Desde a comprovação pelo Jornal Nacional, da TV Globo, de que o candidato do PSDB foi efetivamente atingido na cabeça por um artefato com poder de causar ferimento, caiu por terra a versão jocosa que Lula  assumiu publicamente para atacar Serra.

O mau humor do presidente durante todo o dia de ontem é resultado das críticas de parte do PT e da campanha às suas declarações contra o candidato do PSDB.

Alheio à impropriedade da declaração pelo cargo máximo que ocupa, e do mau gosto e deselegância de acusar o adversário de farsante, Lula se sentiu injustiçado pelo partido.

Ele achou que ajudava a sua candidata por ter comprado como verdadeira a versão que lhe foi trazida pelo PT com base na edição do jornal do SBT. Falou com aquela certeza que sua experiência política deveria reservar a casos comprovados, mas sentiu-se depois vítima de um erro de informação.

O partido, por sua vez, considerou que independentemente da versão que lhe chegou, Lula deveria ter observado os cuidados que o cargo exige e, pela primeira vez na campanha, ter invertido os papéis, virando o boneco e não o ventríloquo da candidata.
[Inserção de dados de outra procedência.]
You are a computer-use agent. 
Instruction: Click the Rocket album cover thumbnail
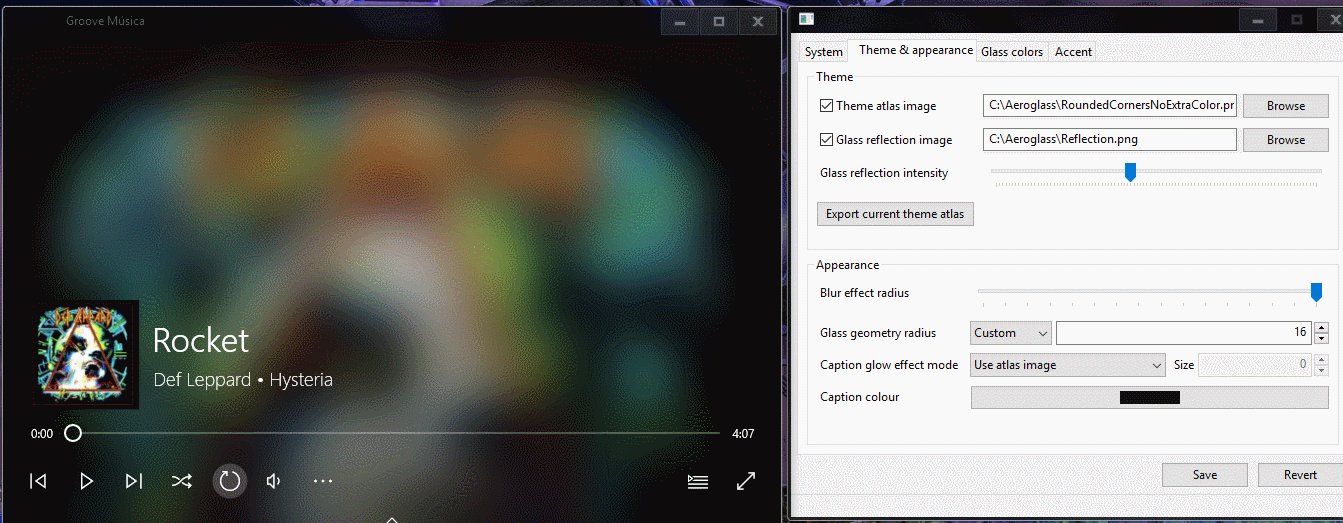point(84,354)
Nobal, teve  entanto, produziu uma segunda agressão ao candidato adversário que, embora verbal, teve muito mais peso e repercussão do que a física, no Rio.
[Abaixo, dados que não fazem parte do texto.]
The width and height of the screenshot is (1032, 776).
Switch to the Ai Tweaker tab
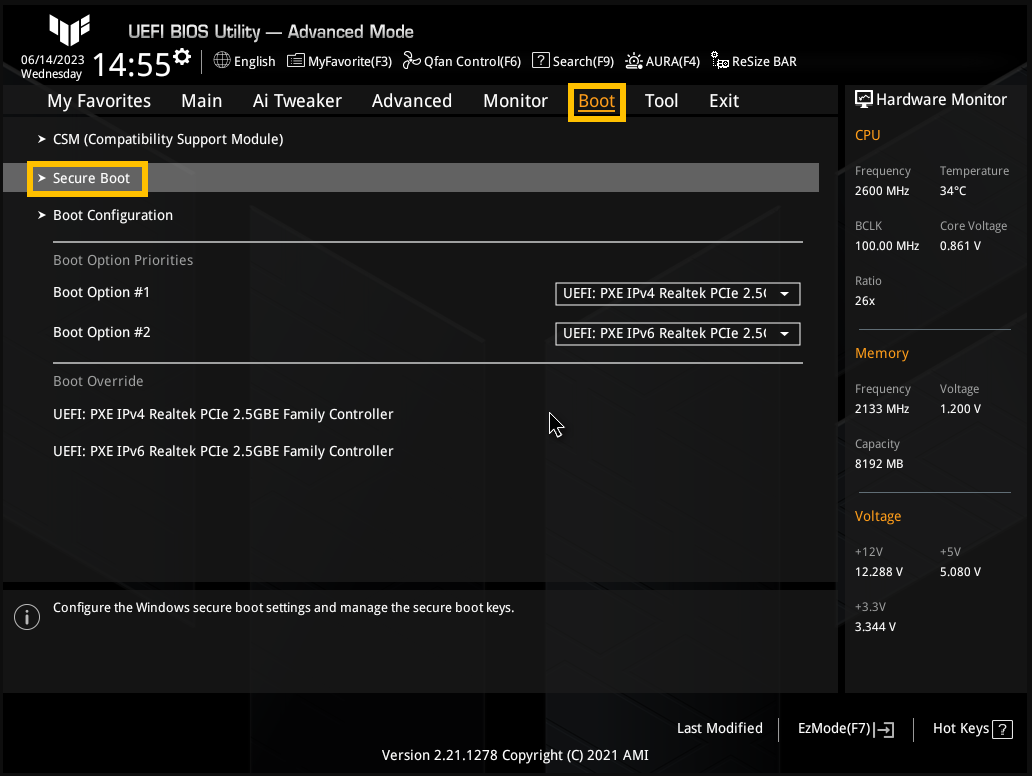tap(297, 101)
Dilma repudiara a violência e estava de bom tamanho para a campanha. No episódio, ambos têm razão – Lula e o partido. Ambos fizeram tudo errado: a questão não é a consistência do que foi atirado em Serra, mas a operação de guerra armada para impedir que o candidato do PSDB fizesse sua campanha.

Passada a ressaca, o presidente do PT, José Eduardo Dutra, telefonou para 16 presidentes de diretórios estaduais, com orientação enfática para controlar os militantes. A calma solicitada por Dutra tem sentido exclusivamente pragmático: ele teme que novos embates de rua ofusquem as manifestações pró-Dilma que o partido programa em todo o país para o próximo dia 27, em comemoração ao aniversário de Lula, que também será usado politicamente.